##### Listed entries

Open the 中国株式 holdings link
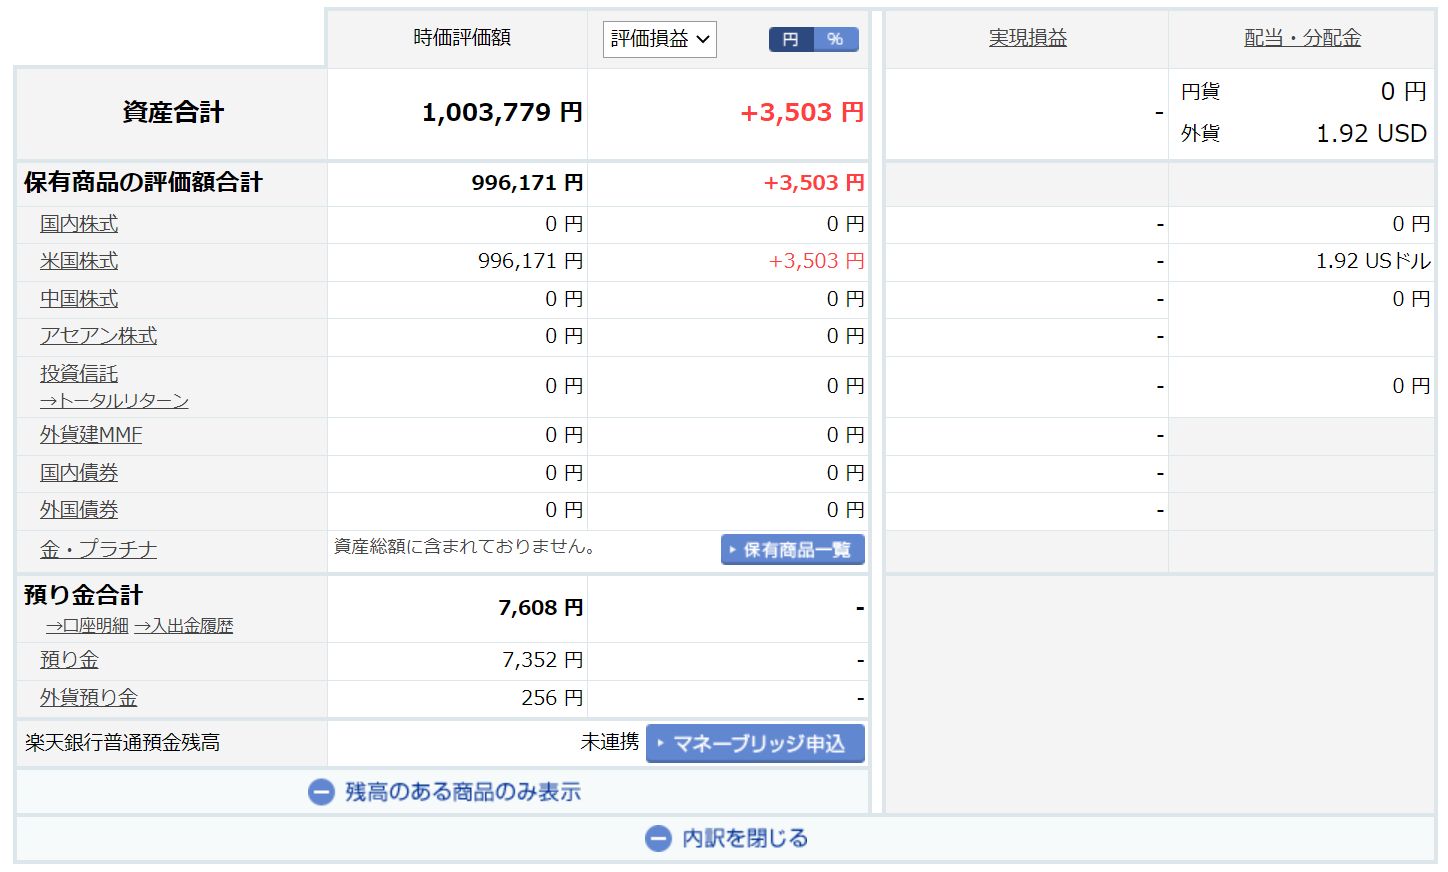This screenshot has width=1448, height=872. 79,299
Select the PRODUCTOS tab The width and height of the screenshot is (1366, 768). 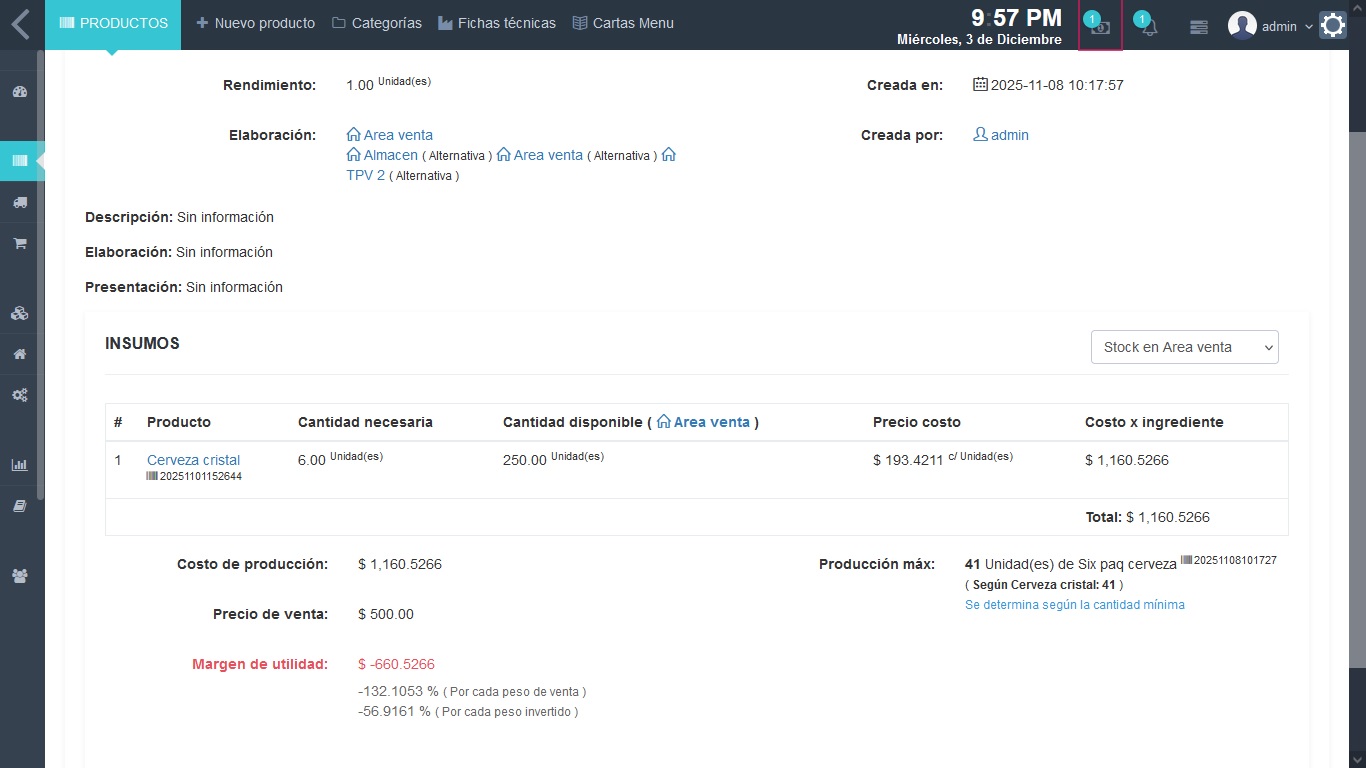113,23
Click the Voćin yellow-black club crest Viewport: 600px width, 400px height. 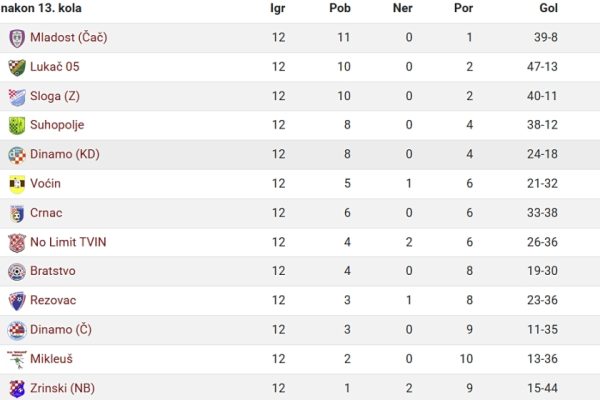(17, 184)
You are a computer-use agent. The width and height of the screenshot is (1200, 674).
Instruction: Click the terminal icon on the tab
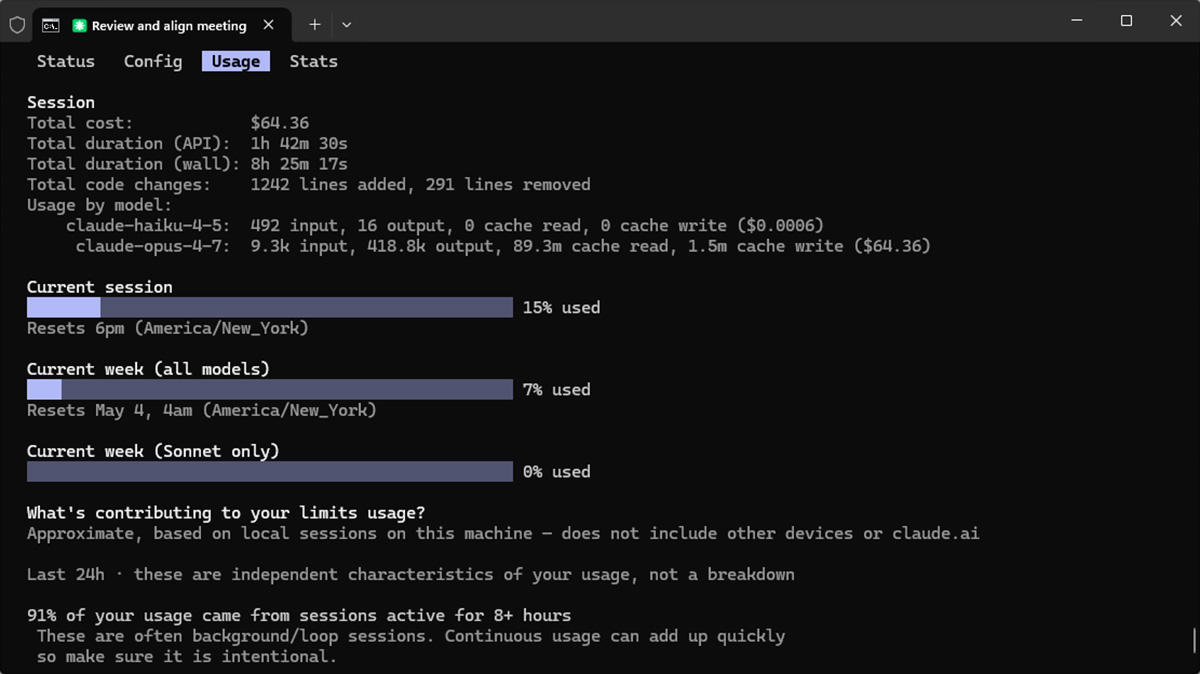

##########

## Exercise prompt
Exclude all pictures and reproduce verbatim the lines running from the line that contains "You are a computer-use" to the end of the data above, both ends included.

## Solution
You are a computer-use agent. The width and height of the screenshot is (1200, 674).
Instruction: Click the terminal icon on the tab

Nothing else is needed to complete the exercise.